### [Extracted text]
* START *

Comment 17 Jakub Jelinek 2016-09-14 10:30:45 UTC
(In reply to torvald from comment #15)
> > Similarly, the 64 recursive locks in libc, again, significant amount of
> > memory
> > per process that doesn't care about exceptions,
> 
> That might be reducable if we build custom locks and don't use pthread ones,
> but we'll at least have 64b per lock.

Right now the lock is I think 40 bytes per lock, which is 64 * 40 bytes per process.  That is just too much (but of course the 64x locking a recursive lock is even worse).

> > and especially signficiant
> > slowdown on dlopen/dlclose.  While some programs abuse exceptions for normal
> > control flow, others abuse dlopen/dlclose.                                  
> > 
> > A rwlock ought to be better, but I don't think we have recursive rwlock in
> > libc
> 
> rdlock can be recursive, rwlock cannot.  It is something we could add with
> not much effort in a custom rwlock, I think.

The dl_load_lock is I believe private, so it could use custom special rwlock.

> > Plus the current rwlock
> > implementation still takes uses a per-process lock to guard the inner
> > operations
> > on the rwlock, so while rwlock helps with longer critical sections, for very
> > short ones it likely doesn't scale all that well.
> 
> This will change as soon as my new rwlock is upstream.  Especially short
> rdlock sections will be much faster.

Nice.
Comment 18 Jakub Jelinek 2016-09-14 10:41:56 UTC
(In reply to Gleb Natapov from comment #16)
> Can you suggest an alternative to libgcc patch? Use other TLS model?
> Allocate per thread storage dynamically somehow?

If we want to use TLS (which I hope we don't), then e.g. a single __thread pointer with some registered destructor that would free it on process exit could do the job, and on the first exception it would try to allocate memory for the cache and other stuff and use that (otherwise, if memory allocation fails, just take a lock and be non-scalable).

Another alternative, perhaps much better, if Torvald is going to improve rwlocks sufficiently, would be to use rwlock to guard writes to the cache etc. too, and perhaps somewhat enlarge the cache (either statically, or allow extending it through allocation).
I'd expect that usually these apps that use exceptions too much only care about a couple of shared libraries, so writes to the cache ought to be rare.
Comment 19 Gleb Natapov 2016-09-14 11:04:35 UTC
(In reply to Jakub Jelinek from comment #18)
> (In reply to Gleb Natapov from comment #16)
> > Can you suggest an alternative to libgcc patch? Use other TLS model?
> > Allocate per thread storage dynamically somehow?
> 
> If we want to use TLS (which I hope we don't), then e.g. a single __thread
> pointer with some registered destructor that would free it on process exit
> could do the job, and on the first exception it would try to allocate memory
> for the cache and other stuff and use that (otherwise, if memory allocation
> fails, just take a lock and be non-scalable).
>
I see that sjlj uses __gthread_setspecific/__gthread_getspecific. Can we do the same here?

> 
> Another alternative, perhaps much better, if Torvald is going to improve
> rwlocks sufficiently, would be to use rwlock to guard writes to the cache
> etc. too, and perhaps somewhat enlarge the cache (either statically, or
> allow extending it through allocation).

* END *

### [Instruction]
Copy the bug thread about libc locking, starting at the words "Comment 17 Jakub" and stopping after "others abuse dlopen/dlclose.", and replace "exceptions" with "errors" each time it occurs.

[A data block]
* START *

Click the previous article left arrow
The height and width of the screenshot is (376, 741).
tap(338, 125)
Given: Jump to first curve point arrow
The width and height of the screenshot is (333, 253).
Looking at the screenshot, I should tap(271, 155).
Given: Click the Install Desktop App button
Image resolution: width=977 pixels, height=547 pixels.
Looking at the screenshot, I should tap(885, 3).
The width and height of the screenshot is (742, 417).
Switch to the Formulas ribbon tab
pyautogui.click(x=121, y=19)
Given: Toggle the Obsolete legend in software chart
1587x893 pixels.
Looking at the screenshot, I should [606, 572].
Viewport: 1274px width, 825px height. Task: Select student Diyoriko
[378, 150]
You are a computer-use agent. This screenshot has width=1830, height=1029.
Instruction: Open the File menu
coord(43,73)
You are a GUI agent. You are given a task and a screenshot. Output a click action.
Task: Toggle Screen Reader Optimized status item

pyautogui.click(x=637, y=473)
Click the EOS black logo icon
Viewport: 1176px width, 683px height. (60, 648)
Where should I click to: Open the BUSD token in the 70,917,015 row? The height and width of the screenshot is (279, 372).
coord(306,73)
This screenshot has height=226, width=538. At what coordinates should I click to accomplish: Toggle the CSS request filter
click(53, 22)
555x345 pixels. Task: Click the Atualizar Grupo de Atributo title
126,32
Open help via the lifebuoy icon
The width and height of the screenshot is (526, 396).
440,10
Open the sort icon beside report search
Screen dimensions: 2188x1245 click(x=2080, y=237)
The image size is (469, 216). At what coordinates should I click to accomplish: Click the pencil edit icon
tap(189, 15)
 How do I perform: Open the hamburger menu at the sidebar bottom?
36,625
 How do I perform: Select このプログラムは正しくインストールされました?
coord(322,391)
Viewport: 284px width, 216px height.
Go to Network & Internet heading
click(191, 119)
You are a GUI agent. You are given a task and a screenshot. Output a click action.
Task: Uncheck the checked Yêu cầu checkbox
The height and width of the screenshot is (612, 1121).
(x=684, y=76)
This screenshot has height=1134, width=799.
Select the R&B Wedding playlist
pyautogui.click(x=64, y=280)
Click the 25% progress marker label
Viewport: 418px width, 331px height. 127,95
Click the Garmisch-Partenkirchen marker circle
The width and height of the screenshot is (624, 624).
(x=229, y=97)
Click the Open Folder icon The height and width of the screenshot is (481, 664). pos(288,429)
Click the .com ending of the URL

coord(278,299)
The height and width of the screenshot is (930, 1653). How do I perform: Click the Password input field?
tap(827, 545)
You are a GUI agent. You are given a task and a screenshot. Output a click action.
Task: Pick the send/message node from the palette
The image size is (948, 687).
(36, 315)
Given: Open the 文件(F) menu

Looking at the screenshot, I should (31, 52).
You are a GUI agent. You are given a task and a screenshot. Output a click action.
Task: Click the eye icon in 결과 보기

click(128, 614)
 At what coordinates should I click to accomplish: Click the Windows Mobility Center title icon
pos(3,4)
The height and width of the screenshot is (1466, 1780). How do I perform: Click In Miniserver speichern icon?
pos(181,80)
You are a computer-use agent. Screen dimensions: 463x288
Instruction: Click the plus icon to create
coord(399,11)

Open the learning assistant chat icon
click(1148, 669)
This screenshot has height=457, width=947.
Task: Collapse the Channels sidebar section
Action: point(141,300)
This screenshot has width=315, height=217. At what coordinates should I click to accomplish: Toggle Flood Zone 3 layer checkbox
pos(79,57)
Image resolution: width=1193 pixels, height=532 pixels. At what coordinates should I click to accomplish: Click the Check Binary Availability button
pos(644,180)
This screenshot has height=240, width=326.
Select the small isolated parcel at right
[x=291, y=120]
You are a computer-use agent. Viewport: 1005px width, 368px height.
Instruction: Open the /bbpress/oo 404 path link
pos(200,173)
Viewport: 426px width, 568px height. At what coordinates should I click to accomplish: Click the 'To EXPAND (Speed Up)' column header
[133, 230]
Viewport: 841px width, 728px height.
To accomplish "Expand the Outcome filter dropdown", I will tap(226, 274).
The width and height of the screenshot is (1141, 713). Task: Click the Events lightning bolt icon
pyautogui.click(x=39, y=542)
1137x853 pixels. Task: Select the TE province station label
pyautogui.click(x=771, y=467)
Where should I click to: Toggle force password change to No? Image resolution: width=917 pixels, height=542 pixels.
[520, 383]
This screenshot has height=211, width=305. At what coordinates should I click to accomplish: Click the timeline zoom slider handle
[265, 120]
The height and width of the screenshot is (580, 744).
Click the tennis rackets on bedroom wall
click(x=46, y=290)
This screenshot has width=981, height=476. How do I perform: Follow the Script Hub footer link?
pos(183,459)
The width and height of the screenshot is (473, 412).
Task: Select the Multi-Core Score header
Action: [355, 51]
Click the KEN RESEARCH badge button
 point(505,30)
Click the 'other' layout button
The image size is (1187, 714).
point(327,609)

* END *

### [Result below]
Comment 17 Jakub Jelinek 2016-09-14 10:30:45 UTC
(In reply to torvald from comment #15)
> > Similarly, the 64 recursive locks in libc, again, significant amount of
> > memory
> > per process that doesn't care about errors,
> 
> That might be reducable if we build custom locks and don't use pthread ones,
> but we'll at least have 64b per lock.

Right now the lock is I think 40 bytes per lock, which is 64 * 40 bytes per process.  That is just too much (but of course the 64x locking a recursive lock is even worse).

> > and especially signficiant
> > slowdown on dlopen/dlclose.  While some programs abuse errors for normal
> > control flow, others abuse dlopen/dlclose.